1 of 200 copies. Signed by editors.
EDITORIAL
To paraphrase Tolstoy, each literary magazine stinks in its own way, although there are some startling consistencies between all the titles, which makes our job of vaulting them all in one go easier than it should be.
Political magazines rarely have good poetry except when Simic or Ashbery are in them, and not a single literary magazine has interesting politics.
It’s sickening to think that the art form Dada and Surrealism emerged from is now almost exclusively a conformist vehicle for toadies, funded by government agencies and universities run as businesses.
Literature has sealed itself off from fundamental problems with the world because literary culture is based on the delusion that once a poet has had their work published, there are no problems in the world. At least not political or economic ones. While we don’t like didactic or propagandist poems, we wanted to create a magazine that aids the emancipation of thought from the doctrine of liberal capitalism that other poetry magazines explicitly or implicitly propagandise.
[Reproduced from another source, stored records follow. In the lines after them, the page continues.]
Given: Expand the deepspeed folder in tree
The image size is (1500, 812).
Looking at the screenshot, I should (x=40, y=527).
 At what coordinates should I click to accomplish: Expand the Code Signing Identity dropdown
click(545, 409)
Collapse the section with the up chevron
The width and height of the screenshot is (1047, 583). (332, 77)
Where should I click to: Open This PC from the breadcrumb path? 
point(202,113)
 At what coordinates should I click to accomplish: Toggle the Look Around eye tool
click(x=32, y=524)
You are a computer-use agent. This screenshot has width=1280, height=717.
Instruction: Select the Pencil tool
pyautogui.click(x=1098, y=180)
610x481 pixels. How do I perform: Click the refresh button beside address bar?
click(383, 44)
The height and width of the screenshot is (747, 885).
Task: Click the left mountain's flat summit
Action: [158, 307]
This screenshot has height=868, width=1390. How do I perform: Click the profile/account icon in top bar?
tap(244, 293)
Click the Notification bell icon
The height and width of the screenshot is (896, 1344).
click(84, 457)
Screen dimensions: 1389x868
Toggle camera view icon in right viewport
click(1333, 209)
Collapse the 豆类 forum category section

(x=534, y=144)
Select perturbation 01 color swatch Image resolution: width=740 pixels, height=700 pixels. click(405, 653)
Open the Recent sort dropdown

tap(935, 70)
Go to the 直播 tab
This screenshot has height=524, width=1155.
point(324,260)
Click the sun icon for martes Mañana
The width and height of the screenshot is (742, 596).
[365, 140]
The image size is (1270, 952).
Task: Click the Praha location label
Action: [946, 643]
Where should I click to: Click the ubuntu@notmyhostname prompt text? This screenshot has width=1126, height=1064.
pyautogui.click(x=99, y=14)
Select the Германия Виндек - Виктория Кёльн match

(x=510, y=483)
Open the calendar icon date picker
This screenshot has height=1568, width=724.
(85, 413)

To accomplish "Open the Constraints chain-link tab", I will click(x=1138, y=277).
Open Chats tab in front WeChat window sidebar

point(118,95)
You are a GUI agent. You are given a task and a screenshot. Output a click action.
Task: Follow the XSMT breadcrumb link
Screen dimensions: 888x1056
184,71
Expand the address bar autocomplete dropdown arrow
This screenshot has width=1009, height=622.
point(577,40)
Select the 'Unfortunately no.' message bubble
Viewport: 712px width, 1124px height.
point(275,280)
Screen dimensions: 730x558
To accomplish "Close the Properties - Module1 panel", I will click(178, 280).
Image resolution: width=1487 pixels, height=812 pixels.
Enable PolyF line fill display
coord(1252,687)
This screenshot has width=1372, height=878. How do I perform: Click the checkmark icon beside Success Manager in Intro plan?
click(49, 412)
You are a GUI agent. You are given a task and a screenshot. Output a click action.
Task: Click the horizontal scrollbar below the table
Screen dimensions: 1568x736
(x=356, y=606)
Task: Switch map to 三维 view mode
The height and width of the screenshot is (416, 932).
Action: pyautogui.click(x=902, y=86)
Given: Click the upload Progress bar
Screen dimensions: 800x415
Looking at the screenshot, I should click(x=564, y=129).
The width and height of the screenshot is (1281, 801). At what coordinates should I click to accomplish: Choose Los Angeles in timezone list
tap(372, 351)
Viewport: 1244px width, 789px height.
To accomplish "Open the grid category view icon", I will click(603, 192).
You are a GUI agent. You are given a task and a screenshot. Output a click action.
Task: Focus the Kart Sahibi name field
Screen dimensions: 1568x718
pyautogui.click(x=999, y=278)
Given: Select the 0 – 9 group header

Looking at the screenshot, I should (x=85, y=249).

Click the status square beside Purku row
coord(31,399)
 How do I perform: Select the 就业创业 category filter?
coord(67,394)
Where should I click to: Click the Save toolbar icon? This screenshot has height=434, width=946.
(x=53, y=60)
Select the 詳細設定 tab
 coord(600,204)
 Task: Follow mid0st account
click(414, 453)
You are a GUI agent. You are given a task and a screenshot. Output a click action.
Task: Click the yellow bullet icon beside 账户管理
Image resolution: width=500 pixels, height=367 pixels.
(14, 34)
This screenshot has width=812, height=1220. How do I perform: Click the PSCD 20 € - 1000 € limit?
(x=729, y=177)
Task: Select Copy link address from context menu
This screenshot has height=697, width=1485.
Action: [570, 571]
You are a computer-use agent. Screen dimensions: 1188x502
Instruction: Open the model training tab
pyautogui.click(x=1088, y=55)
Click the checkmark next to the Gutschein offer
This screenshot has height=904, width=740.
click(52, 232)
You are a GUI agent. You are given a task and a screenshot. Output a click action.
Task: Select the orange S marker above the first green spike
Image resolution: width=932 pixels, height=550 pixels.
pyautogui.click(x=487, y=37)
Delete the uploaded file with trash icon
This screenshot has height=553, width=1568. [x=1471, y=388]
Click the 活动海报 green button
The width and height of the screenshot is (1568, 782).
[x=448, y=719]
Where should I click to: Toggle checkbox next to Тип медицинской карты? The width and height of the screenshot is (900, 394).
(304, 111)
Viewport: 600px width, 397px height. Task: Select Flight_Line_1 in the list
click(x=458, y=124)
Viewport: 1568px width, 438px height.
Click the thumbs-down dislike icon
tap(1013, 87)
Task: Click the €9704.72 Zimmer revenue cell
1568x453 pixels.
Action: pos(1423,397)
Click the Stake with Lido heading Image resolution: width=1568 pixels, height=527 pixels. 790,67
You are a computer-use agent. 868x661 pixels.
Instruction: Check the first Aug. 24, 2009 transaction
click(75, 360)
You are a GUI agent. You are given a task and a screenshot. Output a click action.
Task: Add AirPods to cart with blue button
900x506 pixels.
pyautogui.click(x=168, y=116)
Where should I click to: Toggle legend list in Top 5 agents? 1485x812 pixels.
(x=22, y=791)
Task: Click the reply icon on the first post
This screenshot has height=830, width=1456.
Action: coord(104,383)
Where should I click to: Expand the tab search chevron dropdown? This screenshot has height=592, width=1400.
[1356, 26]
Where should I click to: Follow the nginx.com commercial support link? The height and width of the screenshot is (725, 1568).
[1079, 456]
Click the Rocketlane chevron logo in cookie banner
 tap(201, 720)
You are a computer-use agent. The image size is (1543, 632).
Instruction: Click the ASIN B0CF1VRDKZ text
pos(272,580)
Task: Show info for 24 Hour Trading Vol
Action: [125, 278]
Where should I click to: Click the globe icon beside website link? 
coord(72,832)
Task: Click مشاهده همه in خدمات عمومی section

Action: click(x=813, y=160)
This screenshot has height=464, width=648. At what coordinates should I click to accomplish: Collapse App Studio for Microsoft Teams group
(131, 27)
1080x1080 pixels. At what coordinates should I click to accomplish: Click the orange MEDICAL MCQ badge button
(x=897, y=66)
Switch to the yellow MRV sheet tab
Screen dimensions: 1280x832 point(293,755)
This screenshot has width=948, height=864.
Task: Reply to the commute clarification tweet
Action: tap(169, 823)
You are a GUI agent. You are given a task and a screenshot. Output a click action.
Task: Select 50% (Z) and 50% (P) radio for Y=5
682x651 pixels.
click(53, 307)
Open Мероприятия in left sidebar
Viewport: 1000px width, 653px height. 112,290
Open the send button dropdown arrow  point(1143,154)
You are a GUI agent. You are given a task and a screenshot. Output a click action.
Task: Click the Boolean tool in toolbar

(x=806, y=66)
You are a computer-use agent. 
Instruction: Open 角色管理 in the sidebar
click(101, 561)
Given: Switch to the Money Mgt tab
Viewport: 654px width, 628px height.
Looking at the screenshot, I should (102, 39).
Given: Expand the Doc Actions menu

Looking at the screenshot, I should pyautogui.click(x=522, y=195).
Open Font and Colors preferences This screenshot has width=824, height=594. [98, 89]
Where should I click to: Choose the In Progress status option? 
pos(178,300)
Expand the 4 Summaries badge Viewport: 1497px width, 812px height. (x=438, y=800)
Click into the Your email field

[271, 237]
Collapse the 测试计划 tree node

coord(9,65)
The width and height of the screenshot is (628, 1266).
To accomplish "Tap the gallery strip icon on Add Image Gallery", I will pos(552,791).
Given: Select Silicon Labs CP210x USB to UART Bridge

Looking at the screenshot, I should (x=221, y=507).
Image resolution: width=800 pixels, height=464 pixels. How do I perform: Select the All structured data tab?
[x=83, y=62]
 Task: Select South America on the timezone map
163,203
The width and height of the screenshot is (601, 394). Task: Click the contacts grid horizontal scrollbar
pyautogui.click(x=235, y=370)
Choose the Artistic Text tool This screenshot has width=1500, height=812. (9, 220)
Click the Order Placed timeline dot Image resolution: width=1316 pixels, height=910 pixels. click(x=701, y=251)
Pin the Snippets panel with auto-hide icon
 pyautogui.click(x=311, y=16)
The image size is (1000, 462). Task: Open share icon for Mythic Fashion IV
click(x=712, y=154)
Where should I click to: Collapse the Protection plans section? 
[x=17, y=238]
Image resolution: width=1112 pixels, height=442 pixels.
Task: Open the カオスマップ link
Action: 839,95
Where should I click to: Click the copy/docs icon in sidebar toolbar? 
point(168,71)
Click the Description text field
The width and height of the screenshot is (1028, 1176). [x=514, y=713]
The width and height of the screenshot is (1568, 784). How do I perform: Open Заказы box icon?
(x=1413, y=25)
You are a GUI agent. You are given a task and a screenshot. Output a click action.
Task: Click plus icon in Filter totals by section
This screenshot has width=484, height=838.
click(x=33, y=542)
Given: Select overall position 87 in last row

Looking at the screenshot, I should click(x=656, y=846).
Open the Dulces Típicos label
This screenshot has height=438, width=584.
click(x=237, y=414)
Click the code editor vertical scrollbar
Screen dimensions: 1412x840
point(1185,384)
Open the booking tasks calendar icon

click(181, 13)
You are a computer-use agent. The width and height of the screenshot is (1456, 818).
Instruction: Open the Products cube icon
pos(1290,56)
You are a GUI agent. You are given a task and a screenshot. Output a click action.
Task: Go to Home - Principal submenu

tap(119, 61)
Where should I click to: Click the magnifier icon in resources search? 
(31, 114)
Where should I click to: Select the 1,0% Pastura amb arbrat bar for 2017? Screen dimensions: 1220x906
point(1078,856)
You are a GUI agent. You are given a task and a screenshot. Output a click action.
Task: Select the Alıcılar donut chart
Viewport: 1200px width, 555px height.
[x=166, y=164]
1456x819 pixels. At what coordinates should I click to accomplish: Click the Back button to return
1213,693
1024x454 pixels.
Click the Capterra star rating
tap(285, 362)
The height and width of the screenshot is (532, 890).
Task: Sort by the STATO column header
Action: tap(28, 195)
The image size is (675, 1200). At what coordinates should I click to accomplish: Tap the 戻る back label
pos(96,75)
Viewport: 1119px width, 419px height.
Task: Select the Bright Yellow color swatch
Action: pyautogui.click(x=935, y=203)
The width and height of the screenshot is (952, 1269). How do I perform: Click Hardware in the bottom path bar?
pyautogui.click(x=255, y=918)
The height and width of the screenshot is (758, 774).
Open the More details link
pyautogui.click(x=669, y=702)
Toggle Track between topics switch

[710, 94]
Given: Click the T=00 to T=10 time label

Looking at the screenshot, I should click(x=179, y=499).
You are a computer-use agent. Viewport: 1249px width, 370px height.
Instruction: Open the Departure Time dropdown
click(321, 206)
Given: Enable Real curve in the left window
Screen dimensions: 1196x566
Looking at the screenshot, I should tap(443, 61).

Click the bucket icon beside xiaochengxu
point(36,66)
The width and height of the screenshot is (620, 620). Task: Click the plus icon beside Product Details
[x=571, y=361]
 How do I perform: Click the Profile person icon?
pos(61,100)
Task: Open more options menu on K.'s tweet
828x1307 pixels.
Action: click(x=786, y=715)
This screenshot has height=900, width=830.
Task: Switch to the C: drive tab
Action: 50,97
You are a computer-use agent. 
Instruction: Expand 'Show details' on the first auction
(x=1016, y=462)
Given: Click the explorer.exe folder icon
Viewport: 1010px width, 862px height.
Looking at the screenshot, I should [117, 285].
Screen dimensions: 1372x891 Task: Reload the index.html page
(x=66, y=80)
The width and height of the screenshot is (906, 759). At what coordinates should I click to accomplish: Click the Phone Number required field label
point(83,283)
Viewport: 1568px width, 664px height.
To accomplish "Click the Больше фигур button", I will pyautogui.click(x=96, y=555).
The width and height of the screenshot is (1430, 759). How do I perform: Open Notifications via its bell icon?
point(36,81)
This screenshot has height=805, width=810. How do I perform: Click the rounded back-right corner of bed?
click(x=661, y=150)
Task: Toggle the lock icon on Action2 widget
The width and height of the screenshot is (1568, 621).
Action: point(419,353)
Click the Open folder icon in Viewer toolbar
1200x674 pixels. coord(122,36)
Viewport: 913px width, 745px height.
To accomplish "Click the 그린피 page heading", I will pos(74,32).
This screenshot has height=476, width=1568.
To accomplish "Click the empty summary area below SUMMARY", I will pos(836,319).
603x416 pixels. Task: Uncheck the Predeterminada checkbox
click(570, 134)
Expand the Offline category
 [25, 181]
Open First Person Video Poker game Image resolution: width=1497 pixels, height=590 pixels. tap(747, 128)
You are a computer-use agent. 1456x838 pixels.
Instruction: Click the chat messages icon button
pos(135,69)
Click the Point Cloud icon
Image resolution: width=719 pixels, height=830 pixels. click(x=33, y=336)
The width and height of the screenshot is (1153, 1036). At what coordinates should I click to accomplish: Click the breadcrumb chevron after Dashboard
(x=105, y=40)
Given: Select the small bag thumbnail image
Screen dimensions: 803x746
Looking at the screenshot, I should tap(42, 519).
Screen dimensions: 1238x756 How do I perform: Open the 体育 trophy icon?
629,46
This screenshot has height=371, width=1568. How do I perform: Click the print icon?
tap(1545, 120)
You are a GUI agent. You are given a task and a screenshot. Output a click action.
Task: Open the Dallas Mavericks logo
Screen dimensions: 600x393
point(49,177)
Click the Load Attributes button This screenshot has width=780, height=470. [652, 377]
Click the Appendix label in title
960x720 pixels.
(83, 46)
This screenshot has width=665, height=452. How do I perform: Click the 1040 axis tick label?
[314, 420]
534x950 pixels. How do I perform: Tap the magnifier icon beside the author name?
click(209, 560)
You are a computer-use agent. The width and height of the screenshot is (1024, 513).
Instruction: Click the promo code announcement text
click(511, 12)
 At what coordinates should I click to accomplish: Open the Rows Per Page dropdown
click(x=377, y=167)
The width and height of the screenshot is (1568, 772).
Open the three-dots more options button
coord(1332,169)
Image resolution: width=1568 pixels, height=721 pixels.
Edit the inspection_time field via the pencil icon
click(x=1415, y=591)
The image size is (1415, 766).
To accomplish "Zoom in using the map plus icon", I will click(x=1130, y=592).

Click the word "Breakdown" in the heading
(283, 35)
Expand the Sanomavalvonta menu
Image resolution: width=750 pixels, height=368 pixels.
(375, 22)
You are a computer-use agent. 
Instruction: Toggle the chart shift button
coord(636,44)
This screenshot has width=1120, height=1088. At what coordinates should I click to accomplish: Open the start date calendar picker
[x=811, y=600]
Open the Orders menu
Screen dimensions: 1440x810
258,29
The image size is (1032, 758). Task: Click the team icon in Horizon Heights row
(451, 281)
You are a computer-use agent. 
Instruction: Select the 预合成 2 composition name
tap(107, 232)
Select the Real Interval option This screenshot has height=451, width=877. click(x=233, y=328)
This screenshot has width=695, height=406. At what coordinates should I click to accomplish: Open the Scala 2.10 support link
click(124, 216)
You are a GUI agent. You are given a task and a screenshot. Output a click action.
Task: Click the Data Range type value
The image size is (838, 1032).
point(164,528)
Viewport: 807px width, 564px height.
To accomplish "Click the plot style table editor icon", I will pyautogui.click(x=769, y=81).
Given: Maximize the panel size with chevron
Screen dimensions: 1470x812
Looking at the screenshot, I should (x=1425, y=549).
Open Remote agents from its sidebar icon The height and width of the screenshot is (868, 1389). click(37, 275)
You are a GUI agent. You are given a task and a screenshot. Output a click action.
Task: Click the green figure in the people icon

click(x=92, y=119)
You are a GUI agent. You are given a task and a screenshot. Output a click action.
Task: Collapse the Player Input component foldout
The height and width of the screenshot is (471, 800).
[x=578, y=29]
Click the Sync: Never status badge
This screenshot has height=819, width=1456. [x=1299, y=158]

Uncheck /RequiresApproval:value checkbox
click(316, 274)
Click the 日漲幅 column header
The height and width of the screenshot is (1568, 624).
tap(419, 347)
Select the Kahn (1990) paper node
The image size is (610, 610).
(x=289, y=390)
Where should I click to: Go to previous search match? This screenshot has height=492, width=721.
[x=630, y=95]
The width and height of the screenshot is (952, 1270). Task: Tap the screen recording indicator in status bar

Another problem with literary magazines is their obsession with individual status and total lack of regard for what Breton termed “collective revelation.” Most of them exist purely to furnish the CVs of their contributors. For this reason we have made the decision to promote collaborative efforts (including translations) and not to publish any single-author poetry in the first edition of A VOID, unless it’s been created using an Oulipian-style constraint or new form. Many of them were composed hastily, as a kind of parlour game. If there’s a theoretical justification for this horseplay, it’s to reclaim poetry as a form of entertainment, and to relinquish the fallacy that an author can ever be in control of language, a material structure owned by no person or institution.
In addition to works of literary creation, we promote with extensive interviews two comrades whose work is too shocking for polite society: the author and philosopher Supervert, and the artist Dan Mitchell. We met up with one of the UK’s smartest cultural critics, Owen Hatherley, to talk about architecture and blogging. The legendary punk fanzine editor Tom Vague was ambushed by our fictional gonzo journalist Lester Langway, whose actions we do not condone, and whose words we do not trust. Finally, we lament the passing of Oulipo maestro Harry Mathews, who died before he could see this monument built partly in his honour.
As well as being iconoclasts, all our interviewees are independent artists who were chosen for their ability to promote our work on their social networks.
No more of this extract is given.